Arrange the lines from the start through the line containing "pos(1162,399)" as a Markdown table with columns Row and Text, numbering each row and leaving out blank lines.

-- start of Material to process --

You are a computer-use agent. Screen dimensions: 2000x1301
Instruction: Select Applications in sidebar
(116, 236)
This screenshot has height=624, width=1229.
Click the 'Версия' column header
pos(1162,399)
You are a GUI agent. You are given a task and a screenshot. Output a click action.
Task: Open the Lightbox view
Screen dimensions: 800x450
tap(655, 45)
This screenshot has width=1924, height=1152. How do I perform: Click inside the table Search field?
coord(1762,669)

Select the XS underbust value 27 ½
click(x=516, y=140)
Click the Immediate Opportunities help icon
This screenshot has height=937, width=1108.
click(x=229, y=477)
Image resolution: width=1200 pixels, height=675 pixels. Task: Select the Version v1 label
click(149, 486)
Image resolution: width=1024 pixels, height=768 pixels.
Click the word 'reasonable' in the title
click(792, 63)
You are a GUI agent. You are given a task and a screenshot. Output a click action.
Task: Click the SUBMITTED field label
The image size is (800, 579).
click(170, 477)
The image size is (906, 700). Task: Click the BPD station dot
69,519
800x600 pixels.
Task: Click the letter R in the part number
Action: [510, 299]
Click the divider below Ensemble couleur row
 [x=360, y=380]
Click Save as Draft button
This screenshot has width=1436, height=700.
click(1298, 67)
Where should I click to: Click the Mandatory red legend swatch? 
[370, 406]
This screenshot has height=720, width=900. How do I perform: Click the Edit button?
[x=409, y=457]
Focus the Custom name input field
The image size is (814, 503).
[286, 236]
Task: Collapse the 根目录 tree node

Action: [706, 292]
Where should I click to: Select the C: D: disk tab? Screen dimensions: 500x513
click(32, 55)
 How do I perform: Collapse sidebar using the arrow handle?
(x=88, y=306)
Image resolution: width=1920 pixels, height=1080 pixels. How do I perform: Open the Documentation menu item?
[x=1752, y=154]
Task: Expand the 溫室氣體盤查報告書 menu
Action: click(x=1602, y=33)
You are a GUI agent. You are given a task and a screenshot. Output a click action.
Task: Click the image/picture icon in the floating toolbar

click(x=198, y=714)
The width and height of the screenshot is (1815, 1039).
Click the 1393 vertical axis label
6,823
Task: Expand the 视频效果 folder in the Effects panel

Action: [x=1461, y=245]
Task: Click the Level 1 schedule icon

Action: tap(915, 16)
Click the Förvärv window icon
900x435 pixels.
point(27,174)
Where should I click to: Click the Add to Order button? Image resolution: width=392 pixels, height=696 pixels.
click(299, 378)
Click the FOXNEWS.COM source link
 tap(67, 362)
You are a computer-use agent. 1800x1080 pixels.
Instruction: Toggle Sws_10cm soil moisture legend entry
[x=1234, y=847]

-- end of Material to process --

Problem solution:
| Row | Text |
|---|---|
| 1 | You are a computer-use agent. Screen dimensions: 2000x1301 |
| 2 | Instruction: Select Applications in sidebar |
| 3 | (116, 236) |
| 4 | This screenshot has height=624, width=1229. |
| 5 | Click the 'Версия' column header |
| 6 | pos(1162,399) |